Tadhg ne put lui donner aucune réponse.
_ « Tadhg O' Câthâin » dit-il pour la troisième fois, «n'es-tu pas content de nous avoir rencontrés? »
Mais le malheureux Tadhg resta silencieux parce qu'il avait peur de leur répondre et sa langue était comme attachée à son palais.
Le nain petit et grisonnant se tourna vers ses compagnons, ses petits yeux brillaient de joie:
_ « Eh bien, » dit-il, « Tadhg O' Câthâin n'a pas de langue; nous pouvons faire de lui ce que nous voulons. »
_ « Tadhg. Tadhg. » Dit-il, « tu es en train de mener une mauvaise vie, nous pouvons donc faire de toi notre esclave, et tu ne peux nous résister, ça ne te servirait à rien. Nous avons tout pouvoir sur toi. Lève ce cadavre. »
Tadhg fut si épouvanté qu'à peine laissa-t-il sortir de sa bouche ces deux mots :
_ « Je ne le lèverai pas, » dit-il,
Car aussi grand que fût son effroi, il avait toujours le coeur dur et inflexible.
_ « Tadhg O'Câthâin ne lèvera pas le cadavre » dit le petit nain avec un rire méchant semblable au bruit d’un fagot de bois sec qu'on casse, et qui sonnait faible et faux comme le son d'une cloche fêlée.
_ « Forcez-le à le lever. »
Et ils formèrent un cercle autour du pauvre Tadhg et tous conversaient et riaient les uns avec les autres. Tadhg essaya de s'enfuir en courant, mais ils le poursuivirent ; l'un d'eux passa son pied entre les deux jambes de Tadhg et le fit tomber sur la route.
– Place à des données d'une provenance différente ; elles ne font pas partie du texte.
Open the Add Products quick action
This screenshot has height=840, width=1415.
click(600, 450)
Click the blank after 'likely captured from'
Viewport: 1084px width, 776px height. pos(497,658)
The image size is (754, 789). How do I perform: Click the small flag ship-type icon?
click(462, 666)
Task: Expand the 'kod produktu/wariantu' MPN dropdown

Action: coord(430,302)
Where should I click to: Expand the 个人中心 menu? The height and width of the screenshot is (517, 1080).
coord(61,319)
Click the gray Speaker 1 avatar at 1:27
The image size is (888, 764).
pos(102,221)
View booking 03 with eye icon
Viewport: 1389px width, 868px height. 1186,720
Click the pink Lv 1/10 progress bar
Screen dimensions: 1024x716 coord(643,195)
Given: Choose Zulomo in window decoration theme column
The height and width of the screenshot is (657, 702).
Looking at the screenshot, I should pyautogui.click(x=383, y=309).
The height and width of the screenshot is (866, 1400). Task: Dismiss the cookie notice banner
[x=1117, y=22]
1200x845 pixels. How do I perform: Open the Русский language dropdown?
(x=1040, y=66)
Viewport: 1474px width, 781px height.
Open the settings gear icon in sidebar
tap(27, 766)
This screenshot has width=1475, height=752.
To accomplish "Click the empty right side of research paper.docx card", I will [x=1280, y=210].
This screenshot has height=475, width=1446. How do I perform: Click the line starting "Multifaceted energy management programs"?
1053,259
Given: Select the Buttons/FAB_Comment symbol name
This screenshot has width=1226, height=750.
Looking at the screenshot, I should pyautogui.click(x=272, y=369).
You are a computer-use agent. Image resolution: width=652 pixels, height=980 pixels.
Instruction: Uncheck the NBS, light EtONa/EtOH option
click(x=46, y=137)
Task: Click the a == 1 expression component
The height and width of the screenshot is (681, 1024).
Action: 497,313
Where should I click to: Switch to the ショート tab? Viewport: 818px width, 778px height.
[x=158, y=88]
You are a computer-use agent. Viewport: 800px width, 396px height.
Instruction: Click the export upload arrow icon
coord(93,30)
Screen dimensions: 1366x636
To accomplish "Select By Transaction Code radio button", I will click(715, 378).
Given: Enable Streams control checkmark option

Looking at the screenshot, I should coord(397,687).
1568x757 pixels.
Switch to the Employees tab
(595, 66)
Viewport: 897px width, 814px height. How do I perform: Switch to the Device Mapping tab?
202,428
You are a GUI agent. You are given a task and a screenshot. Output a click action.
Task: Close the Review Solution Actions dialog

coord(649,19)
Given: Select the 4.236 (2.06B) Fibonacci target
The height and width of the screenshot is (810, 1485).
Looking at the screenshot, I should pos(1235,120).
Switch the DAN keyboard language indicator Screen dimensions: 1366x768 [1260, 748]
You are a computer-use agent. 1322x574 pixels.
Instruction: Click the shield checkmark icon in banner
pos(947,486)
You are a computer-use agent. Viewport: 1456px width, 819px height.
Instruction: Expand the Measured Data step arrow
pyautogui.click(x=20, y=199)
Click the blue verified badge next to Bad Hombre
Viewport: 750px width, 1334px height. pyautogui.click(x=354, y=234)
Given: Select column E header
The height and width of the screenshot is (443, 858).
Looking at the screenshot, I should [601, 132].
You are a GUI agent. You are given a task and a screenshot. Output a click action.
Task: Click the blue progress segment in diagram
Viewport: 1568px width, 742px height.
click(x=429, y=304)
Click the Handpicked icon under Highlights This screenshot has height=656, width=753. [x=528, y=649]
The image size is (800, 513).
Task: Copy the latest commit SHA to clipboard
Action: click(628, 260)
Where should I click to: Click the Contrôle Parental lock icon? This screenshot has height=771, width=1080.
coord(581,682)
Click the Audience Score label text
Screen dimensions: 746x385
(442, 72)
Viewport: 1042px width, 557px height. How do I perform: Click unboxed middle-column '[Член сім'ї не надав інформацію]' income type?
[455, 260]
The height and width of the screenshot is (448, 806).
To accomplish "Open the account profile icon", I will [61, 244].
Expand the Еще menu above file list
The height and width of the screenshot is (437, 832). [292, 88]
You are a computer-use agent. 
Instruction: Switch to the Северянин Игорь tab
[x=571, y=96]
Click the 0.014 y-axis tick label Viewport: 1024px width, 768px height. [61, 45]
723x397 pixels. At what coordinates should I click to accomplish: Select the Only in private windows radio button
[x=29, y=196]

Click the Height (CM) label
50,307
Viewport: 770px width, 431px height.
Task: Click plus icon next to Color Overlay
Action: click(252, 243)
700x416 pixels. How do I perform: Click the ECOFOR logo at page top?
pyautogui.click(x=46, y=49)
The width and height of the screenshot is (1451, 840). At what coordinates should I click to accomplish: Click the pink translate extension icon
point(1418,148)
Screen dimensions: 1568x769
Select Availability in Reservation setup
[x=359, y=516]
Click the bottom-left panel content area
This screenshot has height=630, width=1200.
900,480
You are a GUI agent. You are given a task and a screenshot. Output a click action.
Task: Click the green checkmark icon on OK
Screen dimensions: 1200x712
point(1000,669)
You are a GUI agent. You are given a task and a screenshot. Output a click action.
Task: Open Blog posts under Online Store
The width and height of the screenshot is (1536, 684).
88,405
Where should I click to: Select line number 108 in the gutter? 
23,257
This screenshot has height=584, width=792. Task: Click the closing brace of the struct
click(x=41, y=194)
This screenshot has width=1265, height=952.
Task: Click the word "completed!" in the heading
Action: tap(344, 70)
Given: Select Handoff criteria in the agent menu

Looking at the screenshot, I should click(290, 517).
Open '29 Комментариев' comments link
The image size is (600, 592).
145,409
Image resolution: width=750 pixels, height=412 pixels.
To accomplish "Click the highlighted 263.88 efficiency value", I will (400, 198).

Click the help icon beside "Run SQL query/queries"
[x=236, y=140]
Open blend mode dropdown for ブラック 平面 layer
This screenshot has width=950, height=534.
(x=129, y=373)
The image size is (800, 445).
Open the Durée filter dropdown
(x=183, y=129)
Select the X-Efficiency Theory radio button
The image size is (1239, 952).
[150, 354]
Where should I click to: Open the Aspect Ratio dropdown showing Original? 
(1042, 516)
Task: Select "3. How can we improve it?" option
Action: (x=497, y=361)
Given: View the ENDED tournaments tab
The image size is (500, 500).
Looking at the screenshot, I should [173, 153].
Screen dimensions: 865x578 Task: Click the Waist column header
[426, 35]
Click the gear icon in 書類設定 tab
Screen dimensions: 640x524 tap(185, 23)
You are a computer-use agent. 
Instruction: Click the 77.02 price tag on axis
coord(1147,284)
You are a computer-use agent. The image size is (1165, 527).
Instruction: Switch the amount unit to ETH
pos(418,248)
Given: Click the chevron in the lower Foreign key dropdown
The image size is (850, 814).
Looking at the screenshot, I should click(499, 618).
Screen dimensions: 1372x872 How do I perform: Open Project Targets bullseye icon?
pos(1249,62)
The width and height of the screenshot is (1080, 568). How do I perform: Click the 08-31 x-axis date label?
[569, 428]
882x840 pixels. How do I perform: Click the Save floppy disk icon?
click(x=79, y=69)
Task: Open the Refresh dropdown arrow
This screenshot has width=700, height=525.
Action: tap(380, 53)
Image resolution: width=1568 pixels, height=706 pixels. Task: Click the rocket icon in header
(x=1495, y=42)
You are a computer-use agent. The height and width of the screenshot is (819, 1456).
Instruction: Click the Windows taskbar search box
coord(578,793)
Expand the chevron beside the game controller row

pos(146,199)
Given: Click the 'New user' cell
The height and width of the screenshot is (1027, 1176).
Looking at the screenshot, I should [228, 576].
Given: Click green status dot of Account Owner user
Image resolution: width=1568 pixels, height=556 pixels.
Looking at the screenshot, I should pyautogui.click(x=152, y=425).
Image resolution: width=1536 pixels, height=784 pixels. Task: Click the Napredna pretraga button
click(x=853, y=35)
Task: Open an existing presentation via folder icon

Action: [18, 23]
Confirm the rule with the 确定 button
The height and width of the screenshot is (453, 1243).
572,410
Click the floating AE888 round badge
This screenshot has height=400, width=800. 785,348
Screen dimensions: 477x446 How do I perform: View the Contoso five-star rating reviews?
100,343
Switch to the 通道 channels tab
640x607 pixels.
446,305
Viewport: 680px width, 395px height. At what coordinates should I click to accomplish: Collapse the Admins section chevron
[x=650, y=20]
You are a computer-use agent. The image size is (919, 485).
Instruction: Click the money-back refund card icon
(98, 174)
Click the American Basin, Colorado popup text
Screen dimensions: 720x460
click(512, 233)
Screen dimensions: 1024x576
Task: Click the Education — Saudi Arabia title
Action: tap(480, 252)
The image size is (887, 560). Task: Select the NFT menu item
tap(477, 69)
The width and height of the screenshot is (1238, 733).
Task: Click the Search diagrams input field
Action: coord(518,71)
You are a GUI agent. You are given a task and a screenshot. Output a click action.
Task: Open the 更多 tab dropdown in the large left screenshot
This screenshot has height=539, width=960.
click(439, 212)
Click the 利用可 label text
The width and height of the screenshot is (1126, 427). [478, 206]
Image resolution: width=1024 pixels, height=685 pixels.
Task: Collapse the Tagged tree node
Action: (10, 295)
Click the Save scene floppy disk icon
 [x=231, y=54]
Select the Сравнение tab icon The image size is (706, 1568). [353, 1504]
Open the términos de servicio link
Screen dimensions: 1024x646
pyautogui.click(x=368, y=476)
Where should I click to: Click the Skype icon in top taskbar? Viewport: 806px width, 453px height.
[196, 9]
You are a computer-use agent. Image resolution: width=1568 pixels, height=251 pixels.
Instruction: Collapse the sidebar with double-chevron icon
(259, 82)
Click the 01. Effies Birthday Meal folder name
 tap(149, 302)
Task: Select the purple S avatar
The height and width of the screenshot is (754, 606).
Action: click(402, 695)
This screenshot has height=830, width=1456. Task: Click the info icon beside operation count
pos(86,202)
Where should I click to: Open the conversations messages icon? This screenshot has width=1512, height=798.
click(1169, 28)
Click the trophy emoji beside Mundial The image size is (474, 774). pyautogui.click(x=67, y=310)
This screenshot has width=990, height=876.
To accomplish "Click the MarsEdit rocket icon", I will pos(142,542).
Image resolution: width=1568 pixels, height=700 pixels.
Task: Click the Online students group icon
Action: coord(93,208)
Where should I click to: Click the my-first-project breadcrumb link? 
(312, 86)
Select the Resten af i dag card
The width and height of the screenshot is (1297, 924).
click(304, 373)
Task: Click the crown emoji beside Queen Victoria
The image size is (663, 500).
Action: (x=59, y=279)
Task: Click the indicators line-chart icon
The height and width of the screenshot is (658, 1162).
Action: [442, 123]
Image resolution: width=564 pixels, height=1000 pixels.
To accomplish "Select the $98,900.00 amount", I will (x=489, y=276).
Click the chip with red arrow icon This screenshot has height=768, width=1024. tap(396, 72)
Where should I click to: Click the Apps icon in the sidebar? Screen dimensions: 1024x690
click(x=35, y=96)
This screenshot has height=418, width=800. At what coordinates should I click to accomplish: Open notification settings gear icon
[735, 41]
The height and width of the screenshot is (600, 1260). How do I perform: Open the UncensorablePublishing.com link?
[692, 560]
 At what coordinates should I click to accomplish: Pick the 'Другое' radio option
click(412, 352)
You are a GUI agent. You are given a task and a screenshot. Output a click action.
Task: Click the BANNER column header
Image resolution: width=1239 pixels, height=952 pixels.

Avant qu'il pût se relever, les lutins s'emparèrent de lui, les uns lui prirent les mains, les autres les pieds et ils le tinrent fortement de sorte qu'il ne put bouger, avec son front contre la terre.
Six ou sept d'entre eux soulevèrent alors le cadavre, ils le traînèrent vers Tadhg, et ils le hissèrent sur son dos, la poitrine du cadavre serrée contre son échine, et ils mirent les deux bras du cadavre autour de son cou. Ils se retirèrent alors à quelques pas de lui, et le laissèrent se lever.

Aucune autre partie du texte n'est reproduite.